[Data items]
******

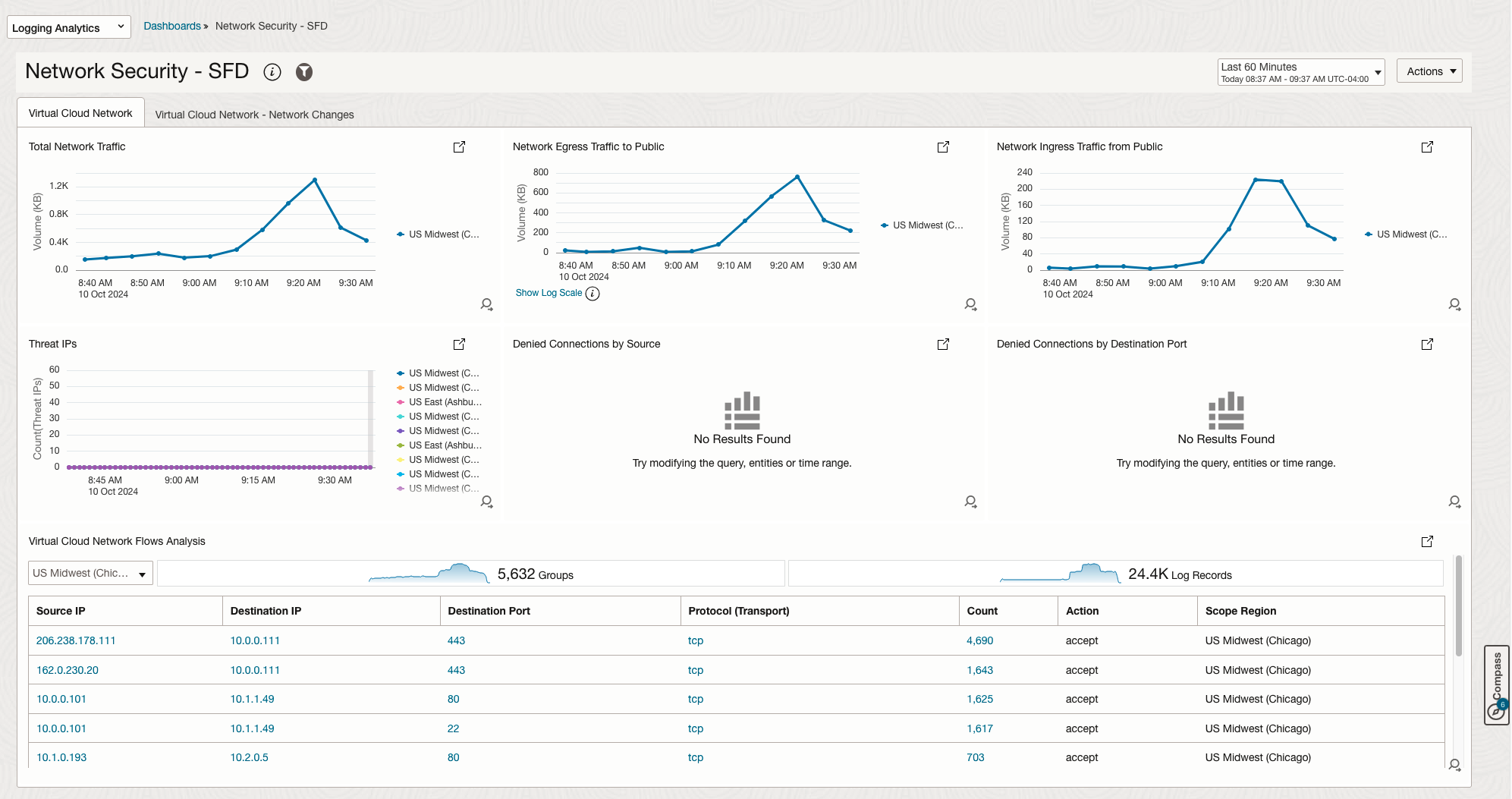Click the info icon next to Show Log Scale
The height and width of the screenshot is (799, 1512).
592,293
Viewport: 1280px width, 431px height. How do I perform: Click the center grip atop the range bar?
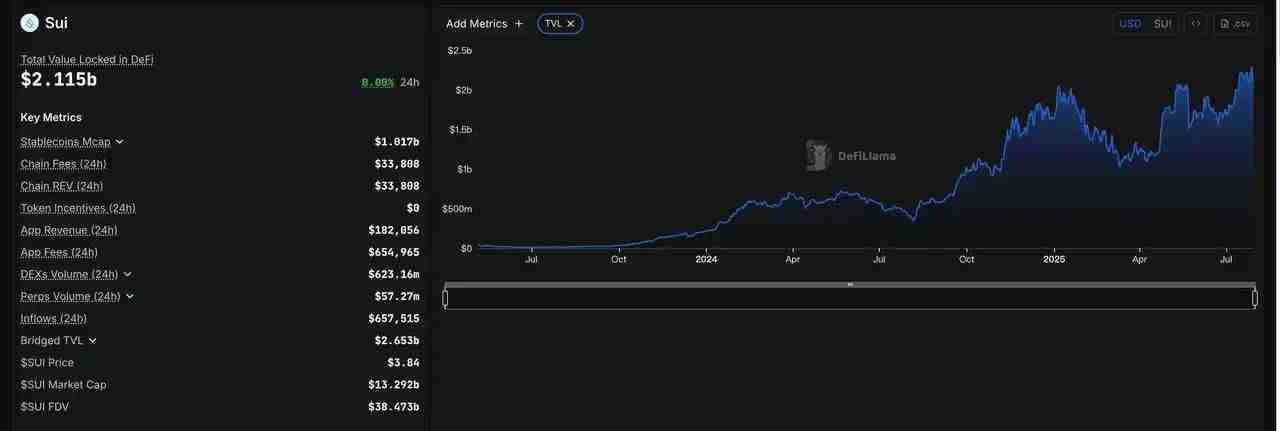point(850,285)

******

Task description: Give every line of the listing above as a numbered list, skipping blank lines and leaving the pictures out.

Correct output:
1. Click the info icon next to Show Log Scale
2. The height and width of the screenshot is (799, 1512).
3. 592,293
4. Viewport: 1280px width, 431px height. How do I perform: Click the center grip atop the range bar?
5. point(850,285)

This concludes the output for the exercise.